2. The Dasān river rises in the Bhopāl State, flows through the Sāgar district of the Central Provinces, and along the southern boundary of the Lalitpur subdivision of the Jhānsī District, United Provinces of Agra and Oudh. It also forms the boundary between the Jhānsī and Hamīrpur Districts, and falls into the Betwa after a course of about 220 miles. The name is often, but erroneously, written Dhasān. It is the Sanskrit Dasārna.
3. This emblem is a lotus, not a rose flower. The latter is never used in Hindoo symbolism. The lotus is a solar emblem, and intimately associated with the worship of Vishnu.
4. It rather indicates that the husband was on horseback when killed. The sculptures on satī pillars often commemorate the mode of death of the husband. Sometimes these pillars are inscribed. They usually face the east. An open hand is often carved in the upper compartment as well as the sun and moon. A drawing of such a pillar will be found in J.A.S.B., vol. xlvi. Part I, 1877, pl. xiv. A.S.R., vol. iii, p. 10; vol. vii, p. 137; vol. x, p. 75; and vol. xxi, p. 101, may be consulted.
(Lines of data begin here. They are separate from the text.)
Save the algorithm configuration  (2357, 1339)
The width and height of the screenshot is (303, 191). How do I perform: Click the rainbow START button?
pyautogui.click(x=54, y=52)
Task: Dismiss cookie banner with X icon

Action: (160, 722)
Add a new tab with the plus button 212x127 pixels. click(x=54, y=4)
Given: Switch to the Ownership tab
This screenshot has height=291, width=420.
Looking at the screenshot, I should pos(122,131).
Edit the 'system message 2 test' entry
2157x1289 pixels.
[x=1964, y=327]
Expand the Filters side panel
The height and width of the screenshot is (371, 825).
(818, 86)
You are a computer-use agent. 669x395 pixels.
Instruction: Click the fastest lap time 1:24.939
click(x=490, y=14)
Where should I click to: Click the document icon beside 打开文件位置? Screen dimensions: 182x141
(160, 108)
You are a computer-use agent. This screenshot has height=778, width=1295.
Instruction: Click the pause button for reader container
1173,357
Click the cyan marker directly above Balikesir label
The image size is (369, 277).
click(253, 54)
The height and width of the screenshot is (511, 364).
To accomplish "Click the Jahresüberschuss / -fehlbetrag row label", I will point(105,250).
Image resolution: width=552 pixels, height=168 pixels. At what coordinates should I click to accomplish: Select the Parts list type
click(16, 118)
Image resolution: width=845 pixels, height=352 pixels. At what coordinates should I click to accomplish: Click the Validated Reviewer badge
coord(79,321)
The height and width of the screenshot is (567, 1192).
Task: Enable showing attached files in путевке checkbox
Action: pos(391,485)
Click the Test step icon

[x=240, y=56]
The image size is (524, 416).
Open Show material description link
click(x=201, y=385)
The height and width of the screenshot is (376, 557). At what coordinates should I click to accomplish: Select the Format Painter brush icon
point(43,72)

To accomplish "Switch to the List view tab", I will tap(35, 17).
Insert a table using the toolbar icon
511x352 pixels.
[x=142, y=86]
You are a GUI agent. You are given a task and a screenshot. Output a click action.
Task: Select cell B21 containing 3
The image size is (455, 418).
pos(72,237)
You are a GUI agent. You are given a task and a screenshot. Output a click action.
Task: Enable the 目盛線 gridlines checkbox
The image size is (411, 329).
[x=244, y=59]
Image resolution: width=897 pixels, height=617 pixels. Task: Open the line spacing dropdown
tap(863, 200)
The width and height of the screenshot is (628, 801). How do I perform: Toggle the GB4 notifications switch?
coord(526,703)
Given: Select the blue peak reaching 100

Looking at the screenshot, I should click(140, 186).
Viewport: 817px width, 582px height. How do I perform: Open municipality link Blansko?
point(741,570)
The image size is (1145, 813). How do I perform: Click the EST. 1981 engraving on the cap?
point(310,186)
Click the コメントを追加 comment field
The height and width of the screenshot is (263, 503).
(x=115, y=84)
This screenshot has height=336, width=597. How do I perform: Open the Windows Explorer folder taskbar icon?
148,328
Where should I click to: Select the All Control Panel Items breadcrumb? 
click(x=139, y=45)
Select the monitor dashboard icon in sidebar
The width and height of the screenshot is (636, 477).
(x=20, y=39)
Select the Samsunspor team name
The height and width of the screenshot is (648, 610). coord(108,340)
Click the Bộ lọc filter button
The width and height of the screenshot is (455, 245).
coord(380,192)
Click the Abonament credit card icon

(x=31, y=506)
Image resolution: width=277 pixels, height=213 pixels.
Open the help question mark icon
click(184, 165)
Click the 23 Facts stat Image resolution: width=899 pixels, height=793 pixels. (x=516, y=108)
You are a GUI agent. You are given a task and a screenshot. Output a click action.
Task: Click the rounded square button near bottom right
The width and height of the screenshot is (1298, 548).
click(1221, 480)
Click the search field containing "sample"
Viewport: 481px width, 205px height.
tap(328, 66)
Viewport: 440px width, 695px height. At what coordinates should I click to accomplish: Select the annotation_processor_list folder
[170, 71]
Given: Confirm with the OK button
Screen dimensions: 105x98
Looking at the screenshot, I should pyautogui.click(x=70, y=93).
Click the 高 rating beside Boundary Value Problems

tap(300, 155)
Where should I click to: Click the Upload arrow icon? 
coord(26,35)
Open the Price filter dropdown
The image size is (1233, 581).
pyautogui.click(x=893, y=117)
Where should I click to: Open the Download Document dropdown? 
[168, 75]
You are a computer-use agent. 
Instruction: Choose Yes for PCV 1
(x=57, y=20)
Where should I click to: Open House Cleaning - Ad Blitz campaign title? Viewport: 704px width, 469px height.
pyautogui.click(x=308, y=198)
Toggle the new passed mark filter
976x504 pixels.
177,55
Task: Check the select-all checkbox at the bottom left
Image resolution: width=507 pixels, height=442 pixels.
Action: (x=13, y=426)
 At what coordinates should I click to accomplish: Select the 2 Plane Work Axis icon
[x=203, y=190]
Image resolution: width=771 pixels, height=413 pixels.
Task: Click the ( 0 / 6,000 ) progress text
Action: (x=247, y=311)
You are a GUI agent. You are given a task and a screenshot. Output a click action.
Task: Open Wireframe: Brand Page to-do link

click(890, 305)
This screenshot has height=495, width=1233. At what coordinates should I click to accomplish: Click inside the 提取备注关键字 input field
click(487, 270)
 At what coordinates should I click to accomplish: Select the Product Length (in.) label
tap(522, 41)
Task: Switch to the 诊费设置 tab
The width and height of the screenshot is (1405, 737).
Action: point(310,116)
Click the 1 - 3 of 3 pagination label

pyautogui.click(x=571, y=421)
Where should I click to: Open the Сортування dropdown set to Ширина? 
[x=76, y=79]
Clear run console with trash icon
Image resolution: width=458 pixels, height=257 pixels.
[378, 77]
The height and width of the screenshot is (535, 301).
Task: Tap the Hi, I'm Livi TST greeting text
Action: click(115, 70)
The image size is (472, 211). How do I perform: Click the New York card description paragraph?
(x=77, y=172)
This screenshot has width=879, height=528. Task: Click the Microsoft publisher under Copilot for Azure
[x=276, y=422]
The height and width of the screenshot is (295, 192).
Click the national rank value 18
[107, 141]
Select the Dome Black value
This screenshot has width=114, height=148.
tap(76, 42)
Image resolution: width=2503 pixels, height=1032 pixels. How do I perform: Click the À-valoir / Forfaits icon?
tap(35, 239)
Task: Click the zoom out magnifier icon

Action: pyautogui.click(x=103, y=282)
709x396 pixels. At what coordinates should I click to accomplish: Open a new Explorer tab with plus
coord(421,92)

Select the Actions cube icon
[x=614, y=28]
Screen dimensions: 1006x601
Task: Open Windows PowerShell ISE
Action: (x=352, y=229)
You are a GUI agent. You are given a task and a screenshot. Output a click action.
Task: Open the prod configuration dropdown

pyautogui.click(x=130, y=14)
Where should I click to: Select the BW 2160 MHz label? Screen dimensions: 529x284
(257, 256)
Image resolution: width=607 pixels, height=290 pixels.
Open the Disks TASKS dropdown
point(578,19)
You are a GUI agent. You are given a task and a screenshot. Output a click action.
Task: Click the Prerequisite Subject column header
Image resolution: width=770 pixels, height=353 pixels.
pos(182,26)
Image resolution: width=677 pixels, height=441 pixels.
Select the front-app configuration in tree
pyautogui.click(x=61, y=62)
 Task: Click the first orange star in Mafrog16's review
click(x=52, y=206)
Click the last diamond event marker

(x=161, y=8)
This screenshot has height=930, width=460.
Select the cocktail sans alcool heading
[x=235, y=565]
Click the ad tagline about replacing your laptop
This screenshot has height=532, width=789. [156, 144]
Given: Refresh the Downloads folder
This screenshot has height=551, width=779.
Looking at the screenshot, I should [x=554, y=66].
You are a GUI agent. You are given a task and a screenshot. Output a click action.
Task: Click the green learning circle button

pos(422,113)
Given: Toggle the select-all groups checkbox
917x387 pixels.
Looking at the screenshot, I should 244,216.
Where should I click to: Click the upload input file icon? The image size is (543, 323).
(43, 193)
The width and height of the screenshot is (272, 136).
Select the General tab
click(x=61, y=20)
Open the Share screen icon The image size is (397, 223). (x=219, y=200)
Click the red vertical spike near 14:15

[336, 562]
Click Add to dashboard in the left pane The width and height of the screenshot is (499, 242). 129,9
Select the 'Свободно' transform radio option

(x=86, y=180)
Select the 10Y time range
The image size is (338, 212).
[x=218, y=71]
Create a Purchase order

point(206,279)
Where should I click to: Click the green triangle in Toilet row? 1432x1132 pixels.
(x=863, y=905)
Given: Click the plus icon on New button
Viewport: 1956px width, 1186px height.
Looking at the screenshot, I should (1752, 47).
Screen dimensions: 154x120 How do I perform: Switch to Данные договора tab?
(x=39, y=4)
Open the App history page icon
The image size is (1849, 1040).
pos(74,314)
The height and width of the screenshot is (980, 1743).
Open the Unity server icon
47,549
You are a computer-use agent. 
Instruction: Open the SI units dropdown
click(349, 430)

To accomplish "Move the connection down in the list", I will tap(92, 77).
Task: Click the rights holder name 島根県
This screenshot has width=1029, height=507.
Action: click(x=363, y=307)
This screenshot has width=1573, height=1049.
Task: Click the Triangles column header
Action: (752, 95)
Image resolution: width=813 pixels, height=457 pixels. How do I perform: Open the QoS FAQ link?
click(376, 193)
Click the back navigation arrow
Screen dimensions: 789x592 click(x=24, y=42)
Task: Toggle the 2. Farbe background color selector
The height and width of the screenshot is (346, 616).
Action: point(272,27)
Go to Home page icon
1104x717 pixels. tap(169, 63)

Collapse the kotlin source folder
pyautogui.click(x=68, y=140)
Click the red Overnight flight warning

5. The 'newly-acquired territories' referred to are the Sāgar and Nerbudda Territories, comprising the seven districts, Sāgar, Jubbulpore, Hoshangābād, Seonī, Damoh, Narsinghpur, and Baitūl, ceded in 1818, and now included in the Central Provinces. The tenor of the replies given to Lord Amherst's queries shows how far the process of Hindooizing had advanced among the European officials of the Company. Lord Amherst left India in March, 1828. See ante. Chapter 4 and Chapter 8, for cases of satī (suttees). For a good account of the suttee discussions and legislation, see D. Boulger, Lord William Bentinck (1897), chap. v, in 'Rulers of India' Series. No other biography of Lord William Bentinck exists.
6. Dhamonī is in the Sāgar district of the Central Provinces, about twenty-nine miles north of Sāgar. The fort was taken by General Marshall in 1818. It had been rebuilt by Rājā Bīrsingh Deo of Orchhā on an enormous scale about the end of the sixteenth century. In the original edition, the author's march is said to have taken place 'on the 24th'. This must be a mistake for 'on the 4th'; as the last date, that of the march to Bahrol, was the 3rd December. The author reached Agra on January 1, 1836,
7. The number fifty-two is one of the Hindoo favourite numbers, like seven, twelve, and eighty-four, held sacred for astronomical or astrological reasons. Bīrsingh Deo was the younger brother of Rāmchand, head of the Bundēla clan. To oblige Prince Salīm, afterwards the Emperor Jahāngīr, he murdered Abūl Fazl, the celebrated minister and historian of Akbar, on August 12, 1602, Jahāngīr, after his accession, rewarded the murderer by allowing him to supersede his brother in the headship of his clan, and by appointing him to the rank of 'commander of three thousand'. The capital of Bīrsingh was Orchhā. His successors are often spoken of as Rājās of Tehrī. The murder is fully described in The Emperor Akbar by Count von Noer, translated by A. S. Beveridge, Calcutta, 1890, vol. ii, pp. 384-404. Orchhā is described post, Chapters 22,23.
[CHAPTER 17]
Basaltic Cappings—Interview with a Native Chief—A Singular Character.
On the 5th[1] we came to the village of Seorī. Soon after leaving Dhamonī, we descended the northern face of the Vindhya range into the plains of Bundēlkhand. The face of this range overlooking the valley of the Nerbudda to the south is, as I have before stated, a series of mural precipices, like so many rounded bastions, the slight dip of the strata being to the north. The northern face towards Bundēlkhand, on the contrary, here descends gradually, as the strata dip slightly towards the north, and we pass down gently over their back. The strata have, however, been a good deal broken, and the road was so rugged that two of our carts broke down in descending. From the descent over the northern face of the tableland into Bundēlkhand to the descent over the southern face into the valley of the Nerbudda must be a distance of one hundred miles directly north and south.
The descent over the northern face is not everywhere so gradual; on the contrary, there are but few places where it is at all feasible; and some of the rivers of the tableland between Jubbulpore and Mirzapore have a perpendicular fall of more than four hundred feet over these mural precipices of the northern face of the Vindhya range.[2] A man, if he have good nerve, may hang over the summits, and suspend in his hand a plummet that shall reach the bottom.